Description of the task:
Put each line of the items into a JSON list of strings, one string per line and no blank lines, starting at the line that contains "coordinates (1027, 24)." and ending at the line that contains "center [2263, 118].".

[Records for this exercise]

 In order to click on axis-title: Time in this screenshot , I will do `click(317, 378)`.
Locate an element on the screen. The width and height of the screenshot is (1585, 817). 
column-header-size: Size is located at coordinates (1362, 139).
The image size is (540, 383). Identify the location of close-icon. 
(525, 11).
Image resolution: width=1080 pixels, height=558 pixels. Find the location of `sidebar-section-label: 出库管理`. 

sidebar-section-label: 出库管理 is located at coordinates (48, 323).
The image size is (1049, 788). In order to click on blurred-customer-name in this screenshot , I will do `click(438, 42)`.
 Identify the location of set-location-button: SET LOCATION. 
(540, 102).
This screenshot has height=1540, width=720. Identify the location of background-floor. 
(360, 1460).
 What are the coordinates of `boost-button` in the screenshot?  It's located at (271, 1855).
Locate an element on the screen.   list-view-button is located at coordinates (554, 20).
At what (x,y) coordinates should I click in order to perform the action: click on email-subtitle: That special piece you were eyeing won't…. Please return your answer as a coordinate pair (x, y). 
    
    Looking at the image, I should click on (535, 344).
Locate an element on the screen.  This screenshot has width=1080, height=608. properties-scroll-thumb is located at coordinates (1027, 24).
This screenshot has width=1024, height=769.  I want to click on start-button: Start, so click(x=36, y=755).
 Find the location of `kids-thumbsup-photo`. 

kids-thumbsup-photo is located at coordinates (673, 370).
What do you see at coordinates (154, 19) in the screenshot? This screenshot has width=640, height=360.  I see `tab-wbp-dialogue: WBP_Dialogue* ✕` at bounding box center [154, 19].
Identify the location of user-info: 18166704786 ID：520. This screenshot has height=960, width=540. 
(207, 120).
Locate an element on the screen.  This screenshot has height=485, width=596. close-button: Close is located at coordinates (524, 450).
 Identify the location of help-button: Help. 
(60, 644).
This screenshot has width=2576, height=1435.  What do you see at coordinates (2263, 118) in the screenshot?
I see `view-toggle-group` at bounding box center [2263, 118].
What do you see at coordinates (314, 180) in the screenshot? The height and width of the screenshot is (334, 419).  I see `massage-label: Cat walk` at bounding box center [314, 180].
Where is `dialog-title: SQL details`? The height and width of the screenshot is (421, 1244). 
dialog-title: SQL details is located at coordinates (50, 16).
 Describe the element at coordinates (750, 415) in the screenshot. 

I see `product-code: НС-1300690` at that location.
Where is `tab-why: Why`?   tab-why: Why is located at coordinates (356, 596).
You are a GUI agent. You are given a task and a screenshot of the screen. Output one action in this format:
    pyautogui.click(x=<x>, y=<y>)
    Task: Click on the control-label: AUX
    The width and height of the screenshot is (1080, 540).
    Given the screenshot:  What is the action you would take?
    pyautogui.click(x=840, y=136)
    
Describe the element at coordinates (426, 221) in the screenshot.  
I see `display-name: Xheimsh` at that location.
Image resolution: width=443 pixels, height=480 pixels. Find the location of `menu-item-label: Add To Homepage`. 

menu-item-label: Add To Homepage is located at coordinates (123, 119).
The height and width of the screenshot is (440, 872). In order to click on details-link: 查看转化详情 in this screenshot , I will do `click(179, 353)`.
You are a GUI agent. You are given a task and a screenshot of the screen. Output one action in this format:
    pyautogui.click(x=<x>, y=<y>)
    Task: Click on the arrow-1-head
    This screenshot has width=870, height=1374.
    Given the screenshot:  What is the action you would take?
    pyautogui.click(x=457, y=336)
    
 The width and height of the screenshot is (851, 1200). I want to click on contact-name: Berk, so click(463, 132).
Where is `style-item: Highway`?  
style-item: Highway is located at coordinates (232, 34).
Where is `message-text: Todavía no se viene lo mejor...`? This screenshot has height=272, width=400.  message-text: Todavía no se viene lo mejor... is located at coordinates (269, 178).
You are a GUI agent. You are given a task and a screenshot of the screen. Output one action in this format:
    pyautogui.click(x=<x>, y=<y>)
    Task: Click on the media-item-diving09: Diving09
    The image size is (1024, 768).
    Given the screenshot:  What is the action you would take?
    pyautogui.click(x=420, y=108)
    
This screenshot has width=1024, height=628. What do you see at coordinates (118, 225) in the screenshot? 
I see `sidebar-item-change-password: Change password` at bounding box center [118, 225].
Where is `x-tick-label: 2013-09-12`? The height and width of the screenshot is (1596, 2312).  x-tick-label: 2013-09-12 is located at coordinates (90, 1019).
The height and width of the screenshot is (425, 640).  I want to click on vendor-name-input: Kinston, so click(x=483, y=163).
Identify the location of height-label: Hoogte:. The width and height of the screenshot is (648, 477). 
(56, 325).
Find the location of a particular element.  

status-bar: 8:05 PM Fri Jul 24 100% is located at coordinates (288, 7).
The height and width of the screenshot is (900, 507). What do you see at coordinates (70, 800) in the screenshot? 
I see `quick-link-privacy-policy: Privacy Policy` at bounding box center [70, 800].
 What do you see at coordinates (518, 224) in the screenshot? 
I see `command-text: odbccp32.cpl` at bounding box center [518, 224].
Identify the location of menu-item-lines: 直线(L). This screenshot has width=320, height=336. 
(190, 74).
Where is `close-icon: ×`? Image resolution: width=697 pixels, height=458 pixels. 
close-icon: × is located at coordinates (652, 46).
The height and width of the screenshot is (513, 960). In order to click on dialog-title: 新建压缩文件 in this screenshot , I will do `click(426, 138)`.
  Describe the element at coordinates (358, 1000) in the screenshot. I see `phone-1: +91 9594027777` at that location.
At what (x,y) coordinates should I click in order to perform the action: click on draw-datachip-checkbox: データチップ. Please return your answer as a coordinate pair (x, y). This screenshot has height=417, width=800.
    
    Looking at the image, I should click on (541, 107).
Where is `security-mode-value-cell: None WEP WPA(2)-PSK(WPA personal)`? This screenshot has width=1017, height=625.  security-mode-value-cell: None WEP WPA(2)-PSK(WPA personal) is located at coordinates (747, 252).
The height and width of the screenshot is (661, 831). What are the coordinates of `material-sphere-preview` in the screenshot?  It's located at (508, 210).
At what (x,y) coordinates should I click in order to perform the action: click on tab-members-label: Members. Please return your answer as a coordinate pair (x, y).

[/Records for this exercise]

Output of the exercise:
[
  "Locate an element on the screen.  This screenshot has width=1080, height=608. properties-scroll-thumb is located at coordinates (1027, 24).",
  "This screenshot has width=1024, height=769.  I want to click on start-button: Start, so click(x=36, y=755).",
  " Find the location of `kids-thumbsup-photo`. ",
  "kids-thumbsup-photo is located at coordinates (673, 370).",
  "What do you see at coordinates (154, 19) in the screenshot? This screenshot has width=640, height=360.  I see `tab-wbp-dialogue: WBP_Dialogue* ✕` at bounding box center [154, 19].",
  "Identify the location of user-info: 18166704786 ID：520. This screenshot has height=960, width=540. ",
  "(207, 120).",
  "Locate an element on the screen.  This screenshot has height=485, width=596. close-button: Close is located at coordinates (524, 450).",
  " Identify the location of help-button: Help. ",
  "(60, 644).",
  "This screenshot has width=2576, height=1435.  What do you see at coordinates (2263, 118) in the screenshot?",
  "I see `view-toggle-group` at bounding box center [2263, 118]."
]